«Un extraordinaire monologue des plus savoureux.
Une farce truculente!»
Roger Simons – Les Feux de la Rampe

Dans un lieu improbable débarque un homme barbu.
Il traîne derrière lui une énorme malle qu’il transporte difficilement. ll ressemble un peu à… Il a soif, il a faim. Il bénéficie d’une permission de l’au-delà pour laver son nom. Il nous regarde. Intrigué de voir ce monde groupé devant lui. Après quelques regards envers ces gens étranges d’un autre monde, celui de la terre, l’homme raconte…


« Ok, ok, tu peux y aller, mais pas d’agitation ! » Monsieur Karl Marx, né en 1818, décédé en 1883, a enfin obtenu une autorisation spéciale du paradis : revenir sur Terre – une heure, pas plus – afin de donner une ultime leçon de philosophie. Mais l’administration, un peu bordélique et paresseuse - même aux cieux -, cafouille, et Marx atterrit non pas dans le Soho londonien, où il avait trouvé refuge, mais dans le Soho new-yorkais. Damned ! Aux States, le pays du libéralisme le plus forcené, son ennemi de toujours !

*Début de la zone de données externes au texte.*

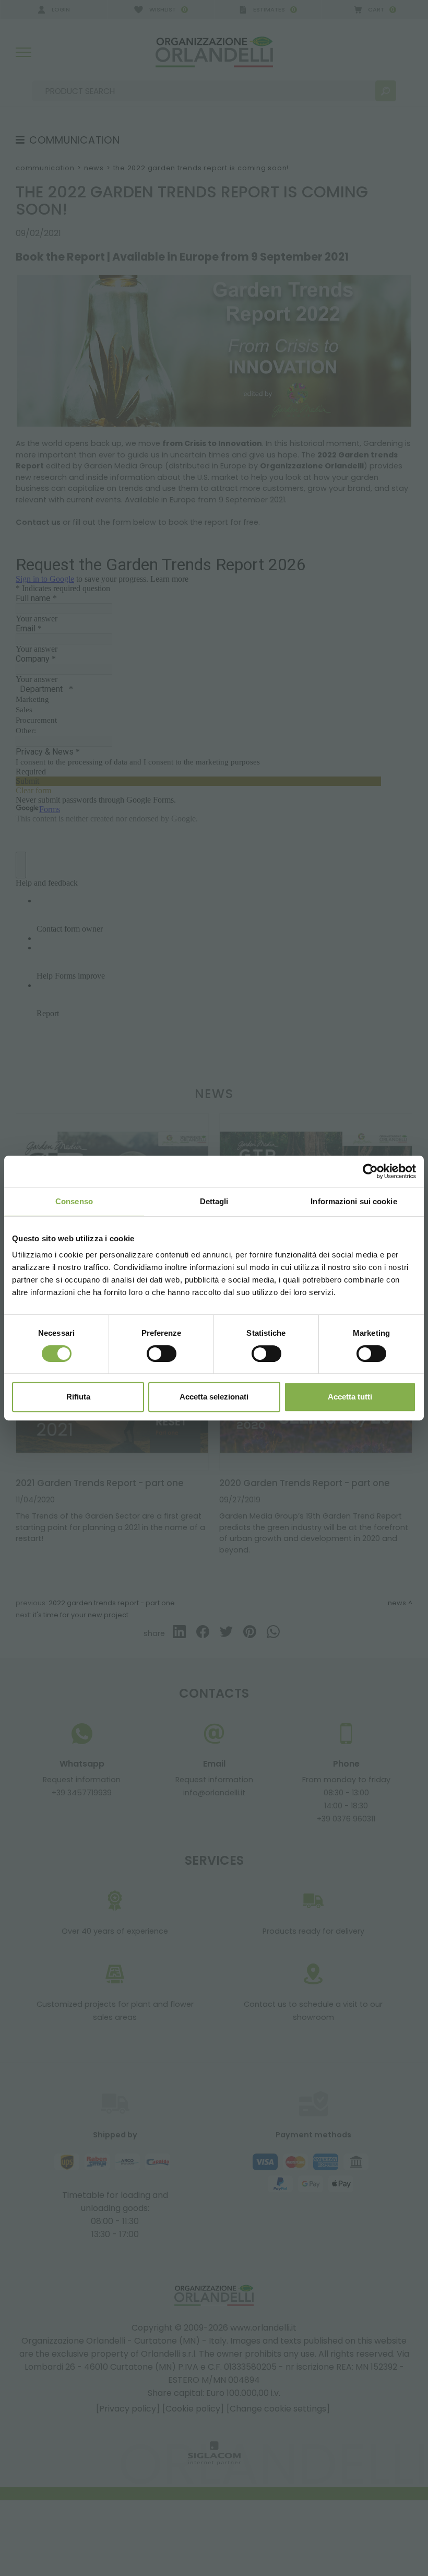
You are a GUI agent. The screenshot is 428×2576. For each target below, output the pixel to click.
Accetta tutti (350, 1396)
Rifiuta (78, 1396)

Karl, fin orateur, ne se démonte pas. Avec bonhomie, il salue son auditoire, « vous vous demandez sans doute comment je suis arrivé jusqu’ici (il sourit avec malice), les transports en commun ! » et se met tout de go à l’apostropher : « J’ai lu vos journaux. Ils proclament tous que mes idées sont mortes ! Mais il n’y a là rien de nouveau. Ces clowns le répètent depuis plus d’un siècle. […] J’ai vu les luxueuses publicités dans vos magazines et sur vos écrans (il soupire). Oui, tous ces écrans avec toutes ces images. Vous voyez tant de choses et vous en savez si peu. Personne ne lit-il l’Histoire ? Quel genre de merde enseigne-t-on dans les écoles par les temps qui courent ? »

Karl Marx, le retour est une farce. Truculente. Truffée de bons mots et de bonnes idées irréductibles : liberté, égalité, fraternité.

Un joyeux monologue où le père du Capital devient personnage de fiction. Il se raconte sans s’essouffler. Et tout y passe, sa famille, l’exil, la dèche, l’amitié, ses engueulades avec ce pique-assiette de Bakounine, la Commune de Paris, la folie de croire aux lendemains qui chantent…

L’historien Howard Zinn a écrit ce texte en 1999, et les quelques vérités qu’il énonce résonnent étrangement aujourd’hui : « La guerre pour soutenir l’industrie, pour rendre les gens tellement fous de patriotisme qu’ils en oublient leur misère. Des fanatiques religieux pour promettre aux masses que Jésus va revenir. Je connais Jésus. Il n’est pas prêt de revenir… » Avec un vrai talent de dialoguiste, l’historien donne chair à son personnage, ce bon vieux Karl, quelque peu malmené par une épouse vache mais charmante : « Engels et toi, disait-elle, vous écrivez sur l’égalité des sexes, mais vous ne la pratiquez guère. » Vlan !

Humour et politique font ici bon ménage. Et même déménagent : Karl Marx, le retour, ou l’antidote à la résignation.